The exhibition, organized by Cesare de Sessa and supported by the City Council of Rome, the A.I.C.C.R.E., the “Valle Giulia” Faculty of Architecture of “La Sapienza” University in Rome and Survival International, was an occasion to show the Studio’s latest projects and its future approach to design.
One of the main objectives of our association is to promote the work of architects from Rome. The reason for this is more than just a matter of cultural kinship and affiliation, it is a desire to high-light the important and, in many respects, extraordinary undertakings that roman architects have been involved in over recent years, finding their own individual ways and approaches to architectural design that refuse to be bracketed into some unitary and easily identifiable category. In some instances they are very famous architects, but in most cases they are relatively unknown, or (as in our case) architectural designers who are highly esteemed abroad and well thought of here in Italy for the high standard of their work, but not exactly familiar figures, particularly in the academic environment.
Jean Marc Schivo prefers to work out of the main stream, steering clear of all those cultural trends and schools of thought, which seem to dominate the work of modern day Italian architects. All his work is logically grounded in interactive relations between people, nature and architecture-technology, striving to discover less obvious connotations in these relations, indeed actually trying to draw something innovative out of theme.

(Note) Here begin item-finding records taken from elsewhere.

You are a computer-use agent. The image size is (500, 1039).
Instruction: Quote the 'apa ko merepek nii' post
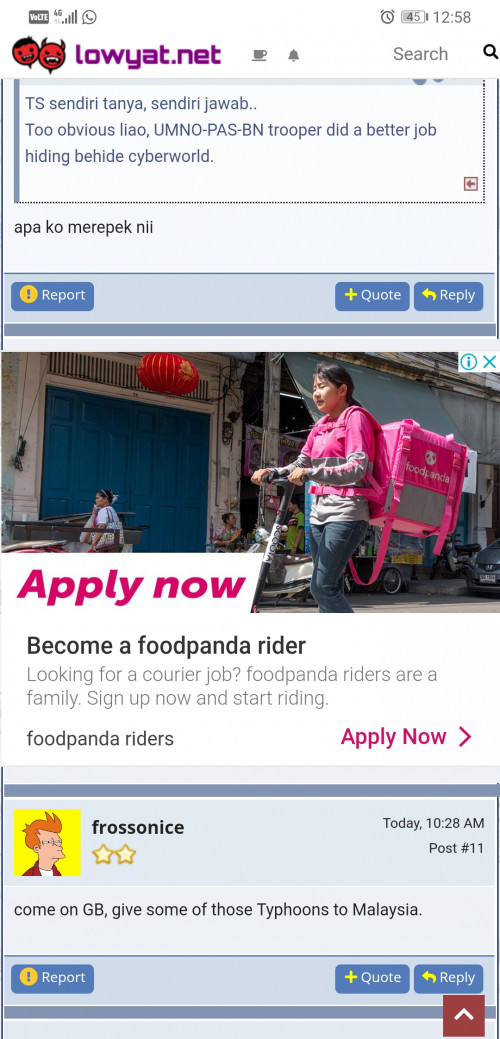(x=372, y=296)
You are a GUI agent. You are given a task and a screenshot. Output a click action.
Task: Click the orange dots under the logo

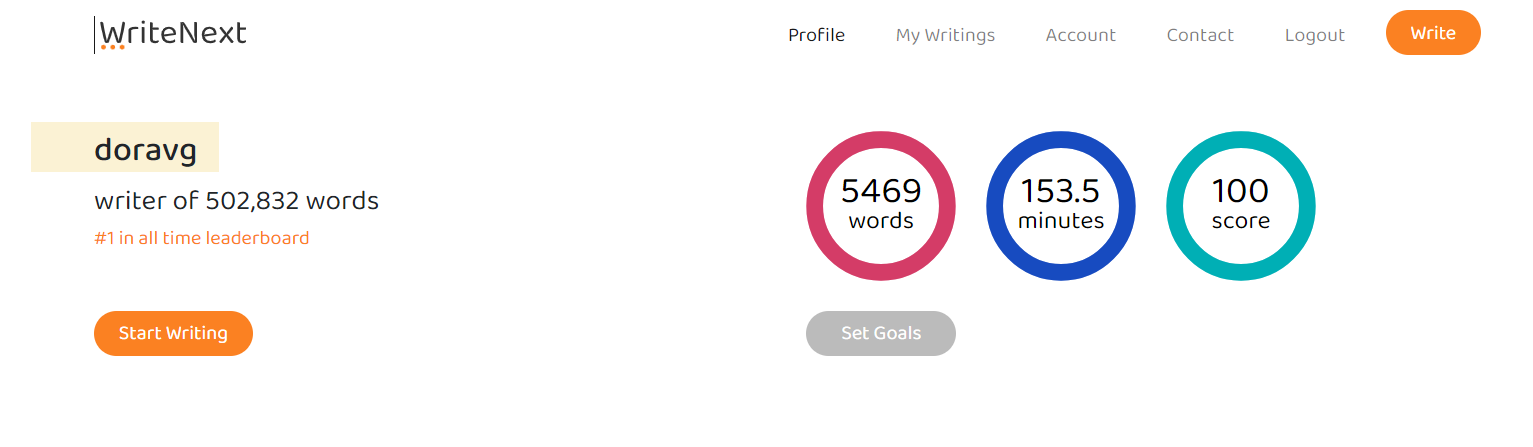tap(113, 47)
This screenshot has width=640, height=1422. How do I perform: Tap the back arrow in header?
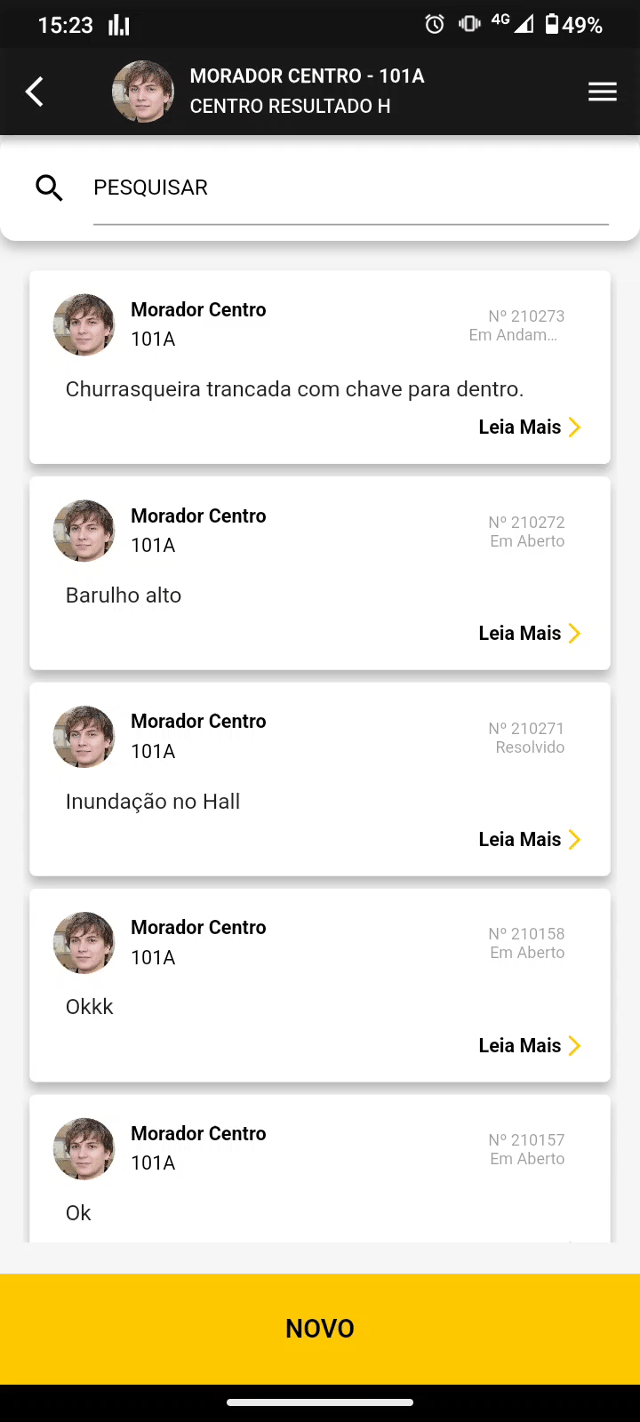coord(35,92)
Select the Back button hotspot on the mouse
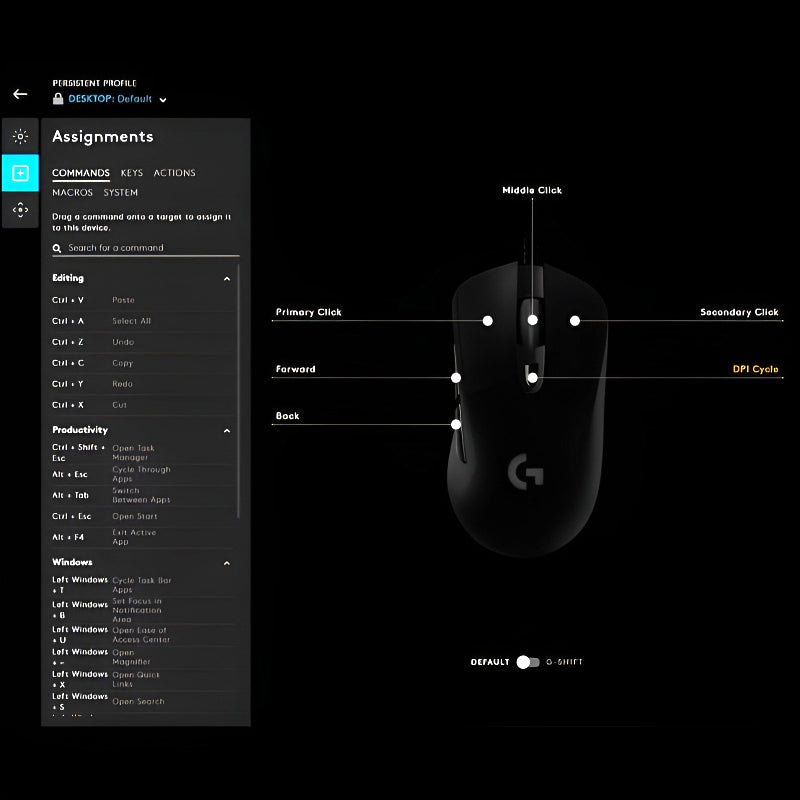The image size is (800, 800). pyautogui.click(x=458, y=424)
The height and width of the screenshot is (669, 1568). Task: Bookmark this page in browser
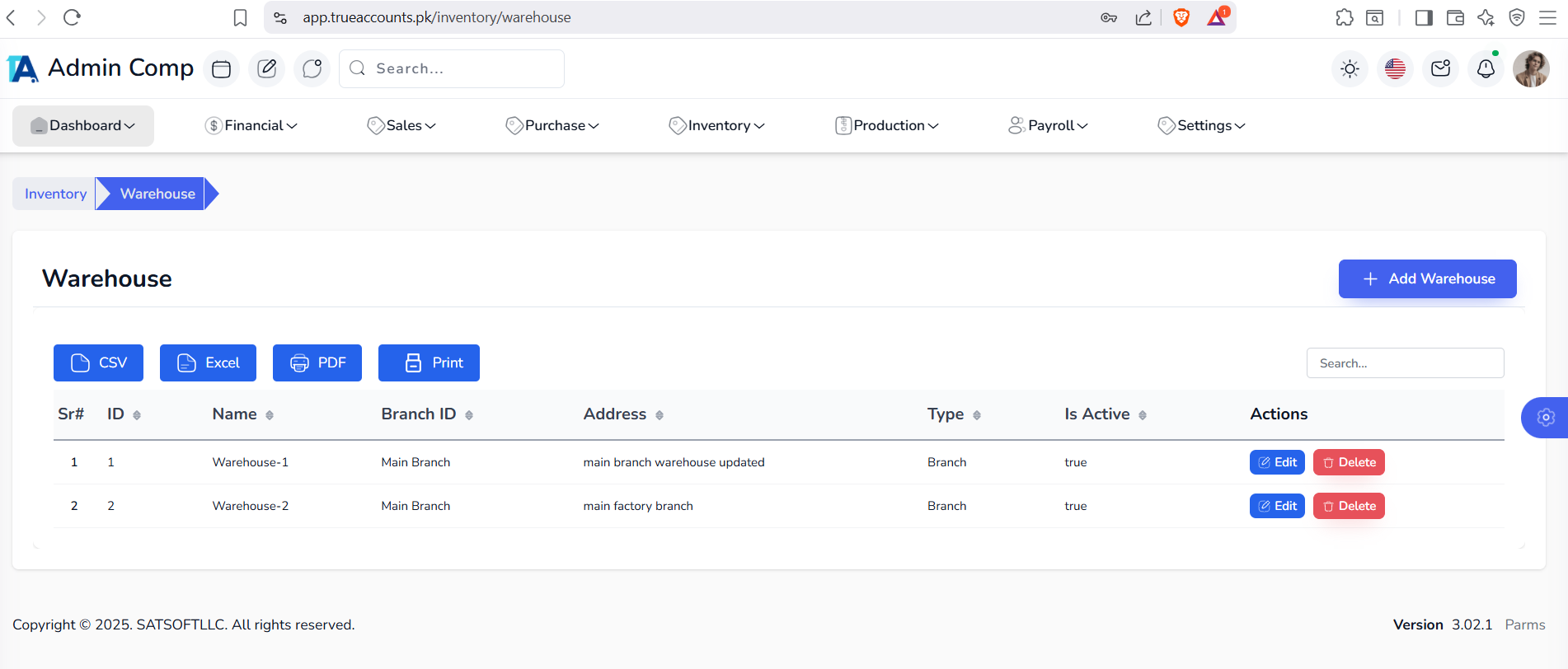pos(240,17)
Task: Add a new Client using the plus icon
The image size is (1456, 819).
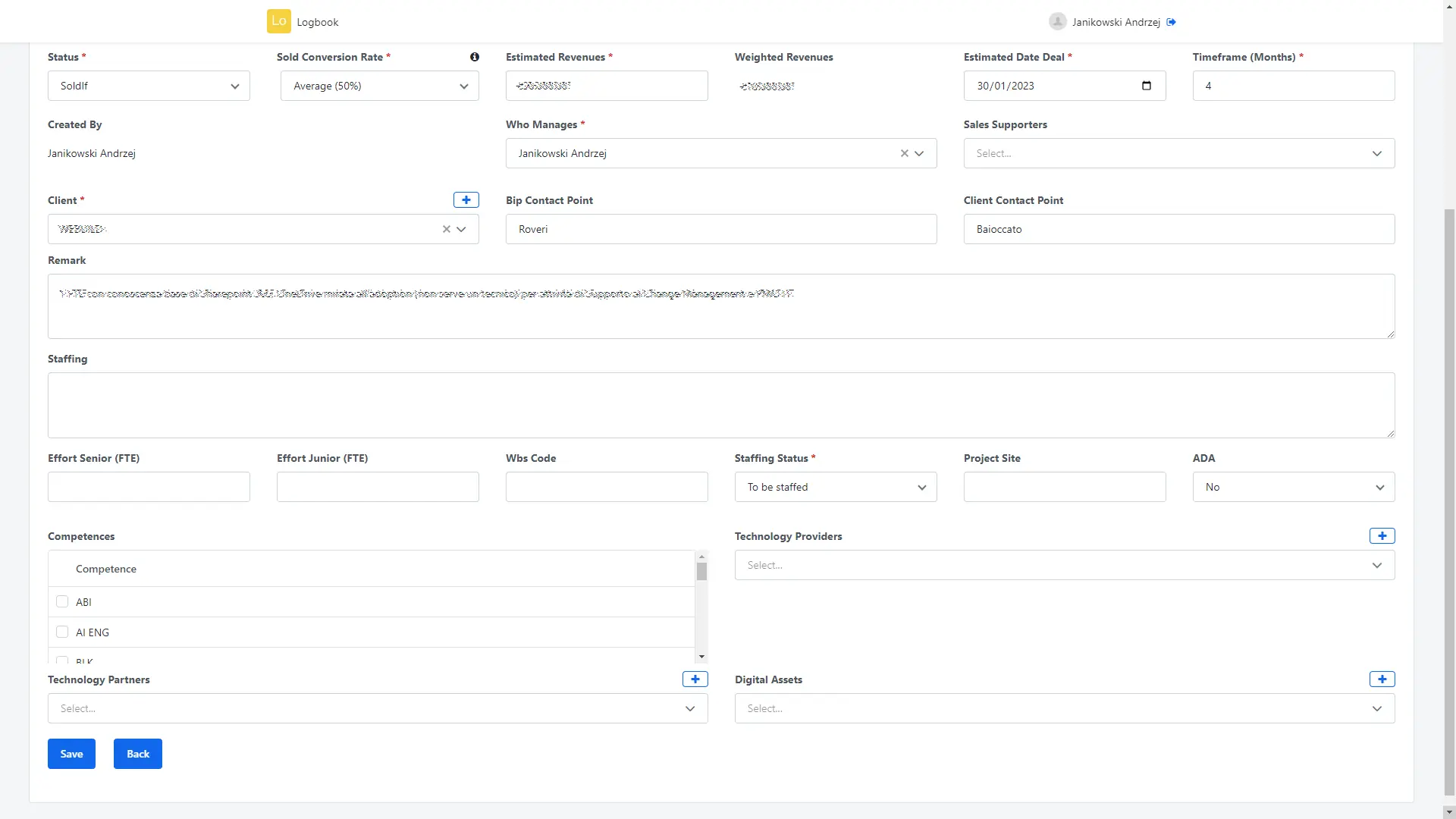Action: (x=466, y=199)
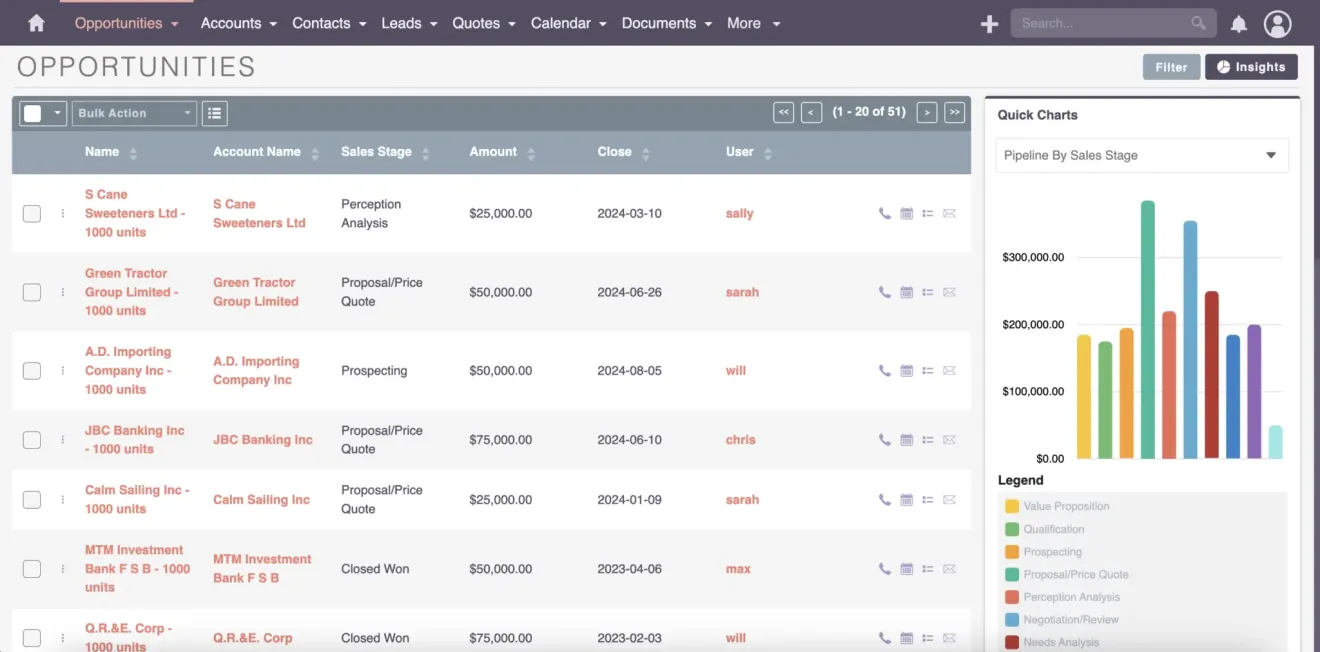Click the phone icon on S Cane row
Viewport: 1320px width, 652px height.
click(x=884, y=213)
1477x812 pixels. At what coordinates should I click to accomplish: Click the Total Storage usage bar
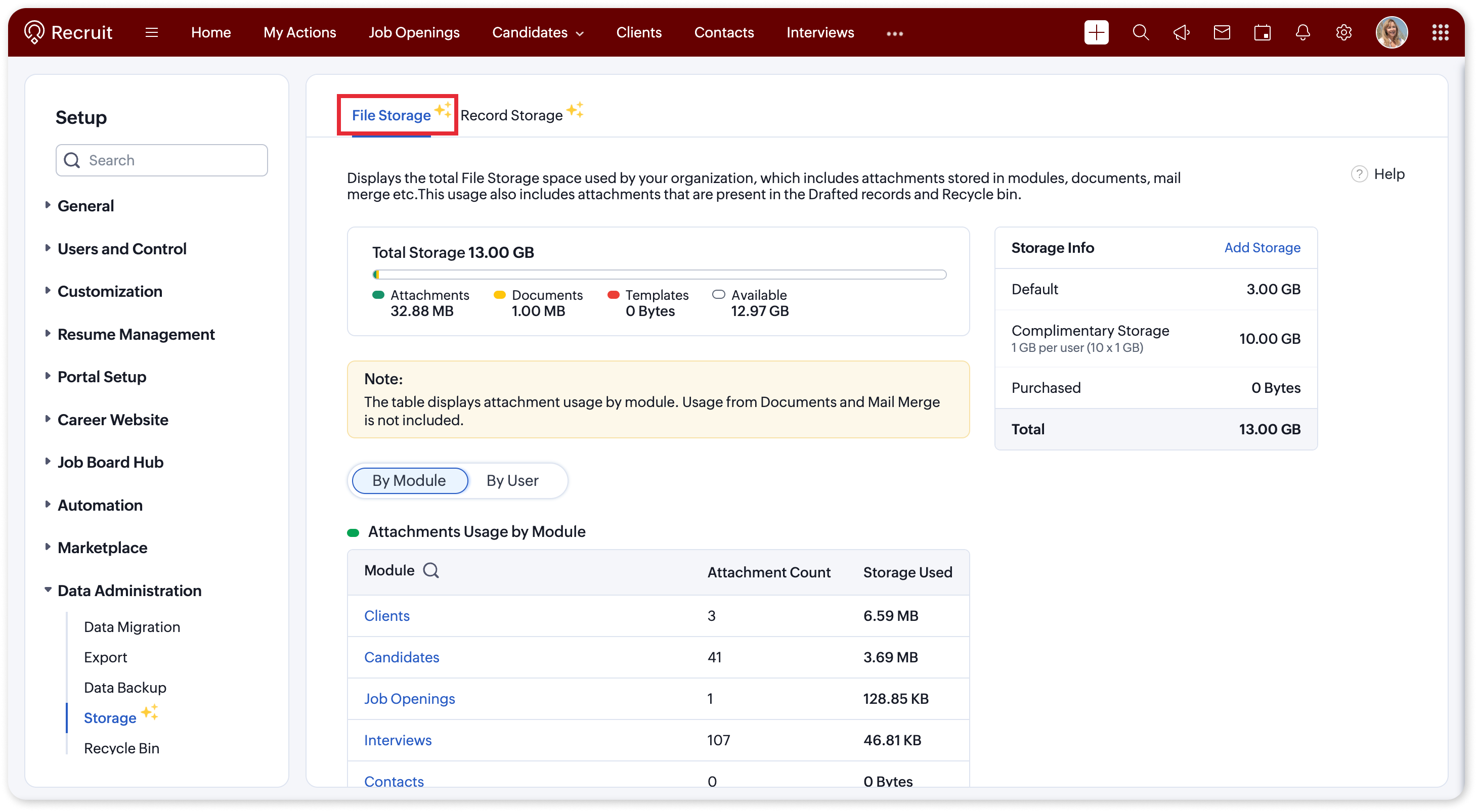(659, 275)
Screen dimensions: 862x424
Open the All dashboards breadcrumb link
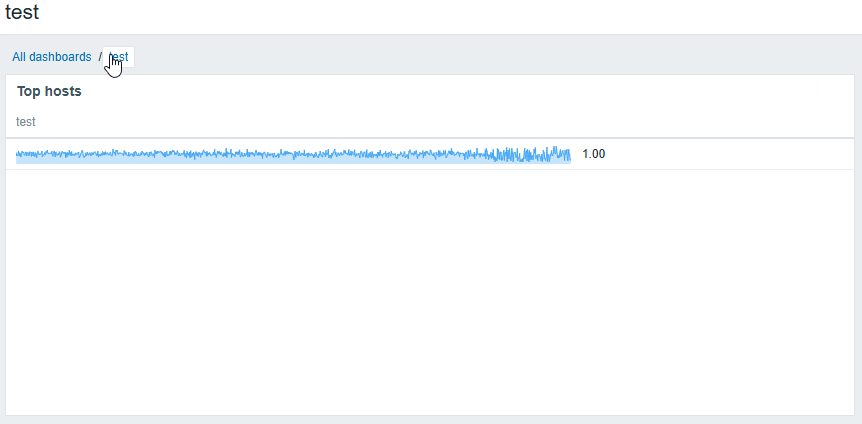tap(52, 57)
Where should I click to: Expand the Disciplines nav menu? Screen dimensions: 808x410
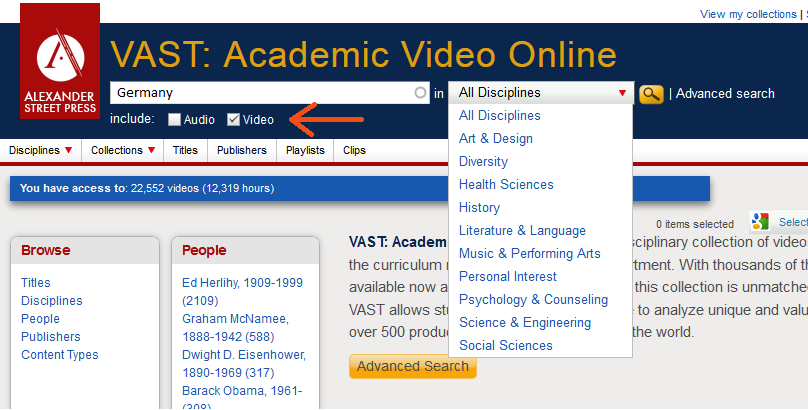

This results in architecture designed to knit into the natural environment through a stylistic idiom expressed through fluid forms and unconventional technological solutions of great poetic force. His design work basically draws on design (using pastels and water colours) to give added value to his architectural expertise and provide the means to be more imaginative, once again giving architecture the chance to envisage lines of research that have not yet been explored.